Written from the perspective of the snug insular life of a child this is very much the story of one family in a small Cornish village.  Although the years she covers are from 1923 through 1935, there's really very little about the social or political milieu of England during those interwar years.  Smith captures the voice well, but you can also tell she's writing from the vantage point of a life lived and understood.  There's a sense of wonder but there's also something more that you don't necessarily expect from a child.  In a way it's sort of unusual combination, but maybe not so much.  Children often understand far more than you'd expect.  In any case the style works very well, and as Emma grows older, so too does her understanding of family dynamics. 

Emma Smith (Elspeth) was born in Newquay, Cornwall in 1923 and lived there for the first twelve years of her life.  Two elder siblings, twins, figure prominently in her memoir and later there's an addition of a baby brother.  During the years of WWII she worked a secretarial job for one of the war departments and later worked on the Grand Union Canal, a job which consisted of carrying steel and coal cargoes between London, Birmingham and Coventry on narrow boats.  She wrote about this in The Maidens' Trip (can you guess which book I know am dying to get my hands on---grr for promising myself not to buy any new books in the near future).  She later worked with a documentary film company in India, which she fictionalized in The Far Cry, which Persephone Books reissued (and one that I own already--such welcome foresight on my part!).  Apparently she also wrote several successful children's books as well as another novel.  Now I see where that child's voice comes from.

It's hard to summarize The Great Western Beach since it touches on so many varied memories.  Although very nostalgic, and therefore consisting of many happy remembrances, it's not without tinges of sadness as well.  The memoir is divided into three sections moving from one home to the next as the family's fortunes improved.  As might be expected Elspeth and her family spent many hours at the seaside which was so close to her home.  While her brother went to a regular school and later went away to boarding school, Elspeth and her sister were educated privately.  Elspeth was much more the child eager to please, or as the reader later learns eager to avoid her father's wrath, but her older sister had no fears and no qualms to disagree or speak her own mind.        

Probably not the best match, Elspeth's parents struggled to find happiness that was always out of reach.  Her father, a decorated war hero (of which he never failed to remind people) had set out to be a painter and find fame and fortune.  Instead he married an older woman and never quite seemed to find the success he yearned for.  Elspeth's mother was three times a would-be bride and three times her fiancés died before they could wed.  She served as a nurse in the Great War and drove ambulances and seemed to enjoy a certain notoriety in their small community that her husband found annoying.  A strict disciplinarian, he was especially hard on the twins, and although he favored Elspeth the most she feared his outbursts greatly.

The relationships of the family members struck me the  most, and reading about them will probably stay with me the longest, but the most enjoyable aspects of the books were just the ordinary, average things that Emma Smith writes about so fondly.

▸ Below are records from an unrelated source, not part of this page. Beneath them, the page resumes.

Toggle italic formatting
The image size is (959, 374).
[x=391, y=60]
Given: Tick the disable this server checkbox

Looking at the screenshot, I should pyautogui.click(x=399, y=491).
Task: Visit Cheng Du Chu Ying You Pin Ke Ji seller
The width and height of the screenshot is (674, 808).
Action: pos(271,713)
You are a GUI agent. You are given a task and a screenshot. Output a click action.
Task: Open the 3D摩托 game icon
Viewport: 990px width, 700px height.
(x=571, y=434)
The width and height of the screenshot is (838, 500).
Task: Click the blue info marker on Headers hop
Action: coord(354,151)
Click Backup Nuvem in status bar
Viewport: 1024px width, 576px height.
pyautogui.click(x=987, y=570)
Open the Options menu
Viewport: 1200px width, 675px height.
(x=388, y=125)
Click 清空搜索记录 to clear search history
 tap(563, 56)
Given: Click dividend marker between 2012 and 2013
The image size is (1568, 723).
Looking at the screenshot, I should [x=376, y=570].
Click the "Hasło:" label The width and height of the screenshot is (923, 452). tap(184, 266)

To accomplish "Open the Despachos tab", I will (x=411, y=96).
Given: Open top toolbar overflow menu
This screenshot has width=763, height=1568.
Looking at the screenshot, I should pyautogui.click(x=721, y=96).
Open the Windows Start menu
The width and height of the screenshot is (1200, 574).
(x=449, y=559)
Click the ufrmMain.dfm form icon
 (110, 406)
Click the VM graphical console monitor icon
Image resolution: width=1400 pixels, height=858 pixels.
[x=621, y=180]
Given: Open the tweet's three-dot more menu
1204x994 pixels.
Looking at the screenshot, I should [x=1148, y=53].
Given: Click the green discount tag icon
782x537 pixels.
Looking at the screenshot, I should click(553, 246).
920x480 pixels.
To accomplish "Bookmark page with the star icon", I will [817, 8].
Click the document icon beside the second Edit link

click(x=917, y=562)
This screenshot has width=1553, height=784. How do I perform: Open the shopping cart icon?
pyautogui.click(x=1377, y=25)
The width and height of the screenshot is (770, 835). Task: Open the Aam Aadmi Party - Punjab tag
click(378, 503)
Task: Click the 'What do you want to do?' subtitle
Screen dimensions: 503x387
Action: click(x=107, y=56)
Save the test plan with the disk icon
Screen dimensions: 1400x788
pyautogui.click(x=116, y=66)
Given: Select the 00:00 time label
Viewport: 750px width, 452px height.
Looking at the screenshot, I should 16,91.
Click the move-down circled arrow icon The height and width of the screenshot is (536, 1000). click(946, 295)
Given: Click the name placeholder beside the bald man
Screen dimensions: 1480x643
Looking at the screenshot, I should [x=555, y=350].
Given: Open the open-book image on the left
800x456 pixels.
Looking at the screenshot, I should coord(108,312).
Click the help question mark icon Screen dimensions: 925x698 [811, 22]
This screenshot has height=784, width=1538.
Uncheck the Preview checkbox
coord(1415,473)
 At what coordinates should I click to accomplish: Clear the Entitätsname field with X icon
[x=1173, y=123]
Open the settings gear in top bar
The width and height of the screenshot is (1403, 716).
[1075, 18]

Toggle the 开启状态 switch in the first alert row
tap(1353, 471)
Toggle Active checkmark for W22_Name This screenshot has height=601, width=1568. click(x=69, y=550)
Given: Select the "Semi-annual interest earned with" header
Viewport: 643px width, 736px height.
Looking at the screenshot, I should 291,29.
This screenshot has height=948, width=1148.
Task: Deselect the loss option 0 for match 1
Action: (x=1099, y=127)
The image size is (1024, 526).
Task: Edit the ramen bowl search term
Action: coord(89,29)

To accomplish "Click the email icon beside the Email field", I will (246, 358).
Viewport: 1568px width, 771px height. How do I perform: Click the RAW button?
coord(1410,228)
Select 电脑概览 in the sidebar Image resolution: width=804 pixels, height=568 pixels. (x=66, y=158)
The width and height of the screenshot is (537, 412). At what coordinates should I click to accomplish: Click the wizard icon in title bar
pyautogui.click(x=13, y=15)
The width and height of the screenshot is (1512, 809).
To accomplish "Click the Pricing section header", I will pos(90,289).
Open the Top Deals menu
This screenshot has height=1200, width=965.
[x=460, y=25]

"On my birthday Mummy escorted us three children to the much grander Ice-Cream Parlour that has just been opened on the slope leading down to Towan Beach, and when we were sitting at a table she ordered Knickerbocker Glories from the waitress.  Knickerbocker Glories are ice-creams which the Americans have invented, and they are served in a tall glass vase, and are so big it took us ages to eat them.  This was a treat that wouldn't and couldn't have happened before our mother got the inheritance from her dear dead Uncle Stuart.  We were far too poor then (although we weren't supposed to say so) for delicious daily Quoit Dairy ice-cream cornets, and certainly too poor for Knickerbocker Glories on my birthday." 

That's just one small taste of a book filled with many such happy reminiscences.  I was a little sad to leave this long gone world, but glad to have visited even if only for a little while.  My only complaint is to not find out what happened to Elspeth's siblings and get a little insight into some of the scenes from childhood she herself didn't understand and have full knowledge of when she was little.  But as Emma Smith, some things must remain private.  This is a really charming read and I only wish I could remember my own childhood so vividly.




Teaser Tuesday: Have Mercy on Us All

Have-mercy-on-us-all Yesterday I mentioned that I hadn't yet met the sleuth, or in this case the detective, in Fred Vargas's Have Mercy on Us All.  Well, today I have.  In a comment on a recent post another reader called Fred Vargas's mysteries 'quirky' (but very readable) and the more I read, the more I think I have to agree with that description.  There's something weird going on in the story and I think it's going to get weirder. 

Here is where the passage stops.